** START The data **

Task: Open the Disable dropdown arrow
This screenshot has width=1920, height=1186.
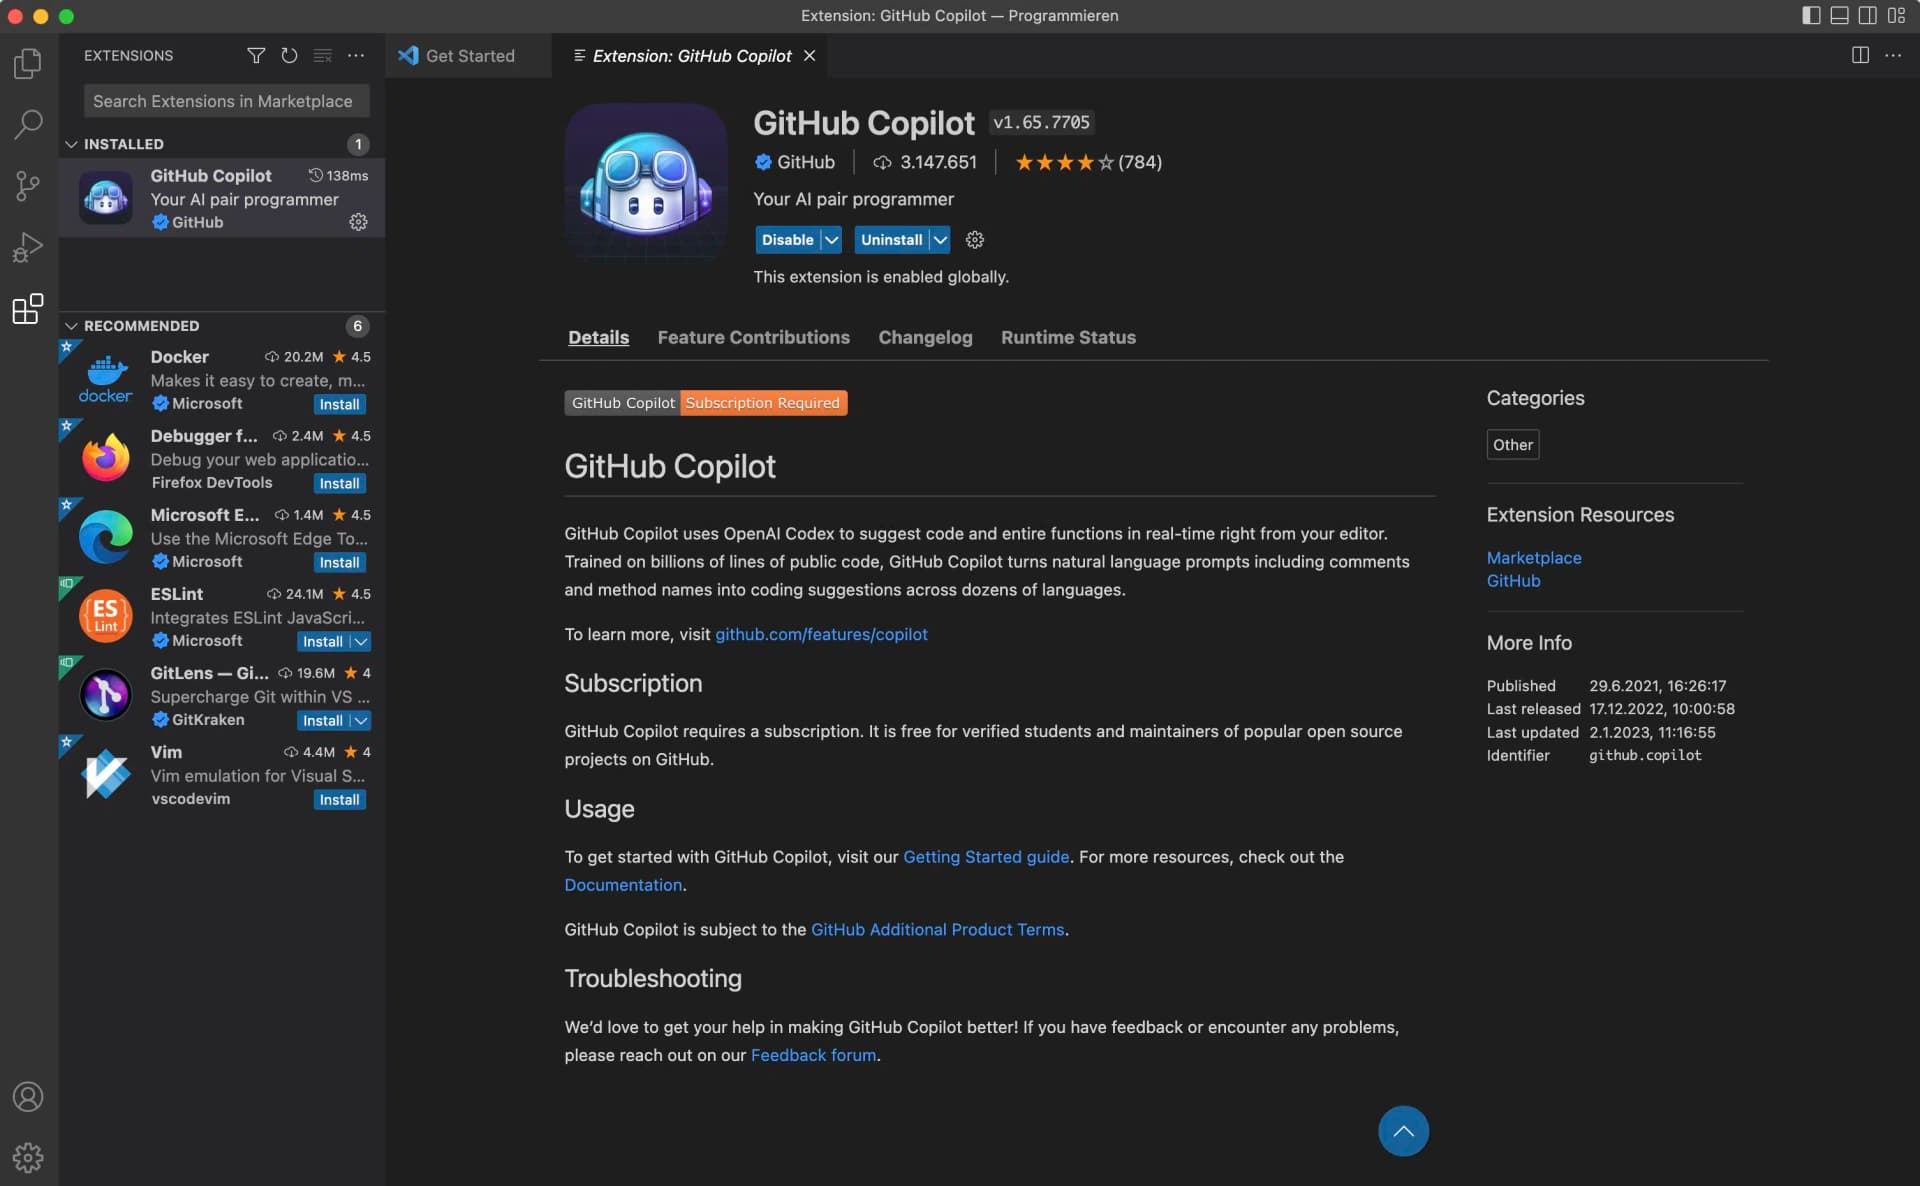Action: pyautogui.click(x=831, y=239)
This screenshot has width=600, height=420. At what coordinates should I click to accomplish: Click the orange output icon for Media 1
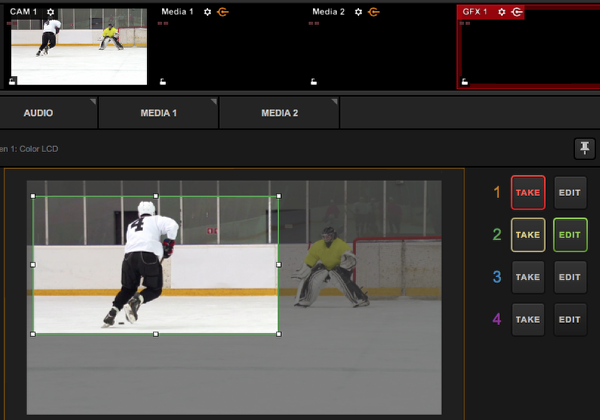[222, 12]
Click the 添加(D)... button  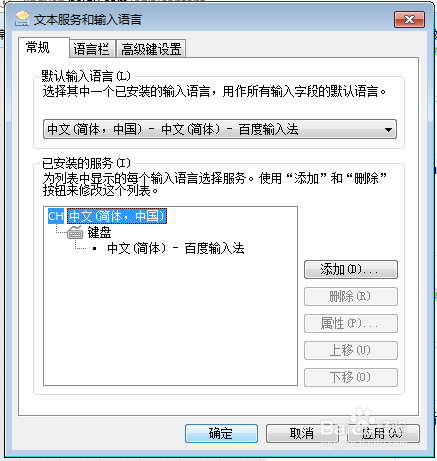click(x=351, y=269)

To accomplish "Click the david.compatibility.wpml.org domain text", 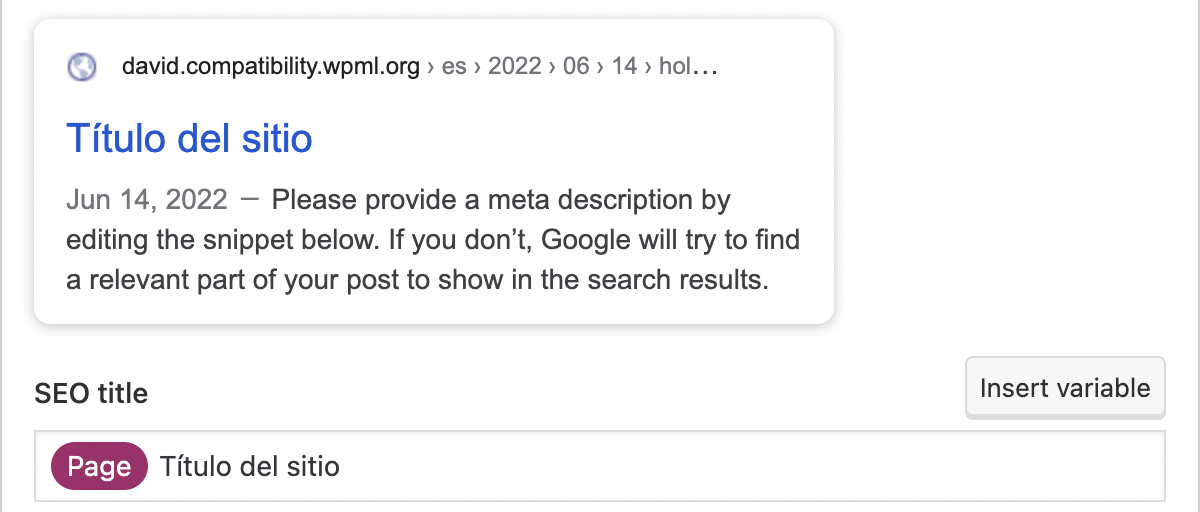I will point(270,68).
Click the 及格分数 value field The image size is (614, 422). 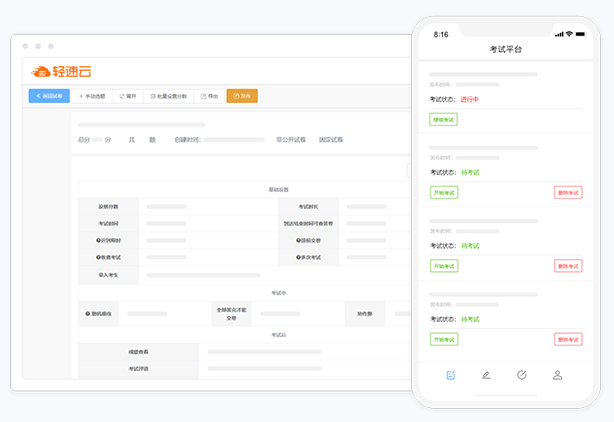[165, 206]
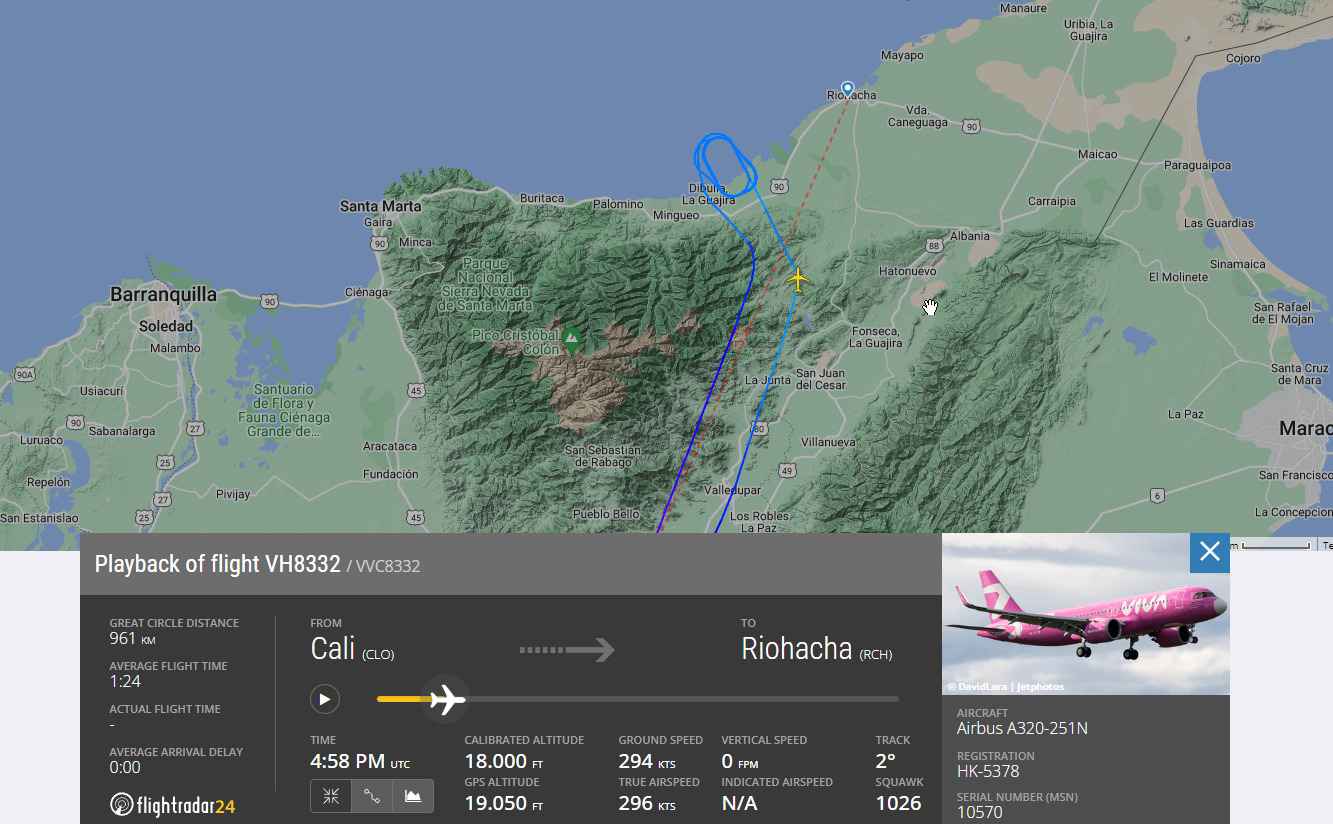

** END The data **

*Written exercise*. Count the lines in the rows above that contain the string "height". Reply with the number only.

*Written response*. 2